- STATED TASK
Copy word for word the part of the dating conversation that begins at the words "Dr. Patti Taylor: Well" and stops after "be right back.".

- GIVEN PASSAGE
Dr. Patti Taylor: You know, I hate that, and I’ll tell you, men have the same things, and I think it’s just stupid. I remember a lot of men went through this course, it was very fashionable for a while out here on the other coast where all kinds of crazy things happen. And you were never allowed to call a woman for a week after you met her, and they had all these secrets in this course and you were never allowed to tell her what went on in this. And I just always thought it was like a little dehumanizing, and I thought I would never date a man…

Arden Leigh: I don’t blame you. I don’t blame you. And also I think, you know, some women… Every woman is different, and to lay these rules down like, yeah, it’s cookie cutter, it’s like one size fits all, and there are going to be certain women that, you know, maybe will respond better to being called more often than others or, you know, but basically this is where pacing comes in, this is where you really have to mirror what the other person is doing in order to… I think everyone, for something like that, has a setting that’s like normal, you know? They’re like, “Okay, well it’s normal for me to call once a week” or “It’s normal for me to call three times a week”, or once a day or whatever, and you know, the person who calls more than that is going to appear, you know, too needy, or the person who calls less than that might appear too distant, which is not always a bad thing but sometimes. And so you really have to sort of put yourselves in that person’s world, in that person’s frame before you can lead them on to your own turf.

Dr. Patti Taylor: Well good. So we’re going to take a break, and after we come back I want to kind of set up a little seduction with someone. So this is Dr. Patti Taylor, and we are talking with Arden Leigh. And you can learn more about Arden at her website, ardenleigh.typepad.com and I’ll spell that for you. It’s a-r-d-e-n, l-e-i-g-h, dot typepad, t-y-p-e-p-a-d, dot com, and of course you can always go to her page at personallifemedia.com. So please stay with us, we’ll be right back, and I just want to say Arden has a great website. It’s a blog and I subscribe to it. She writes the best stuff, so please… I’ll give that address out again and you absolutely have to go and read her stuff. Please stay with us and we’ll be right back.

- AVAILABLE DATA

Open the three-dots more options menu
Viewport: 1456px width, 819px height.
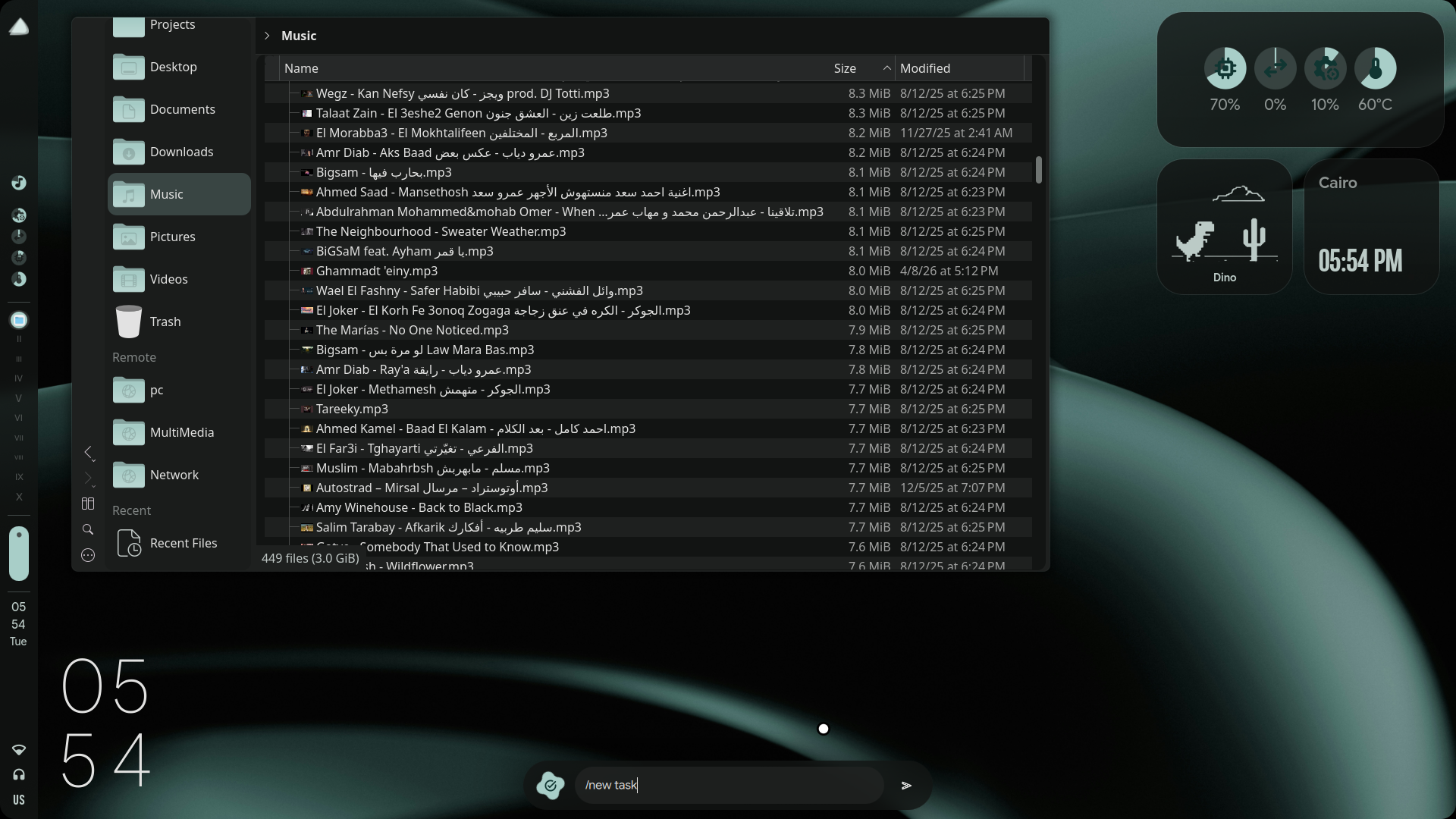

- RIGHT ANSWER
Dr. Patti Taylor: Well good. So we’re going to take a break, and after we come back I want to kind of set up a little seduction with someone. So this is Dr. Patti Taylor, and we are talking with Arden Leigh. And you can learn more about Arden at her website, ardenleigh.typepad.com and I’ll spell that for you. It’s a-r-d-e-n, l-e-i-g-h, dot typepad, t-y-p-e-p-a-d, dot com, and of course you can always go to her page at personallifemedia.com. So please stay with us, we’ll be right back, and I just want to say Arden has a great website. It’s a blog and I subscribe to it. She writes the best stuff, so please… I’ll give that address out again and you absolutely have to go and read her stuff. Please stay with us and we’ll be right back.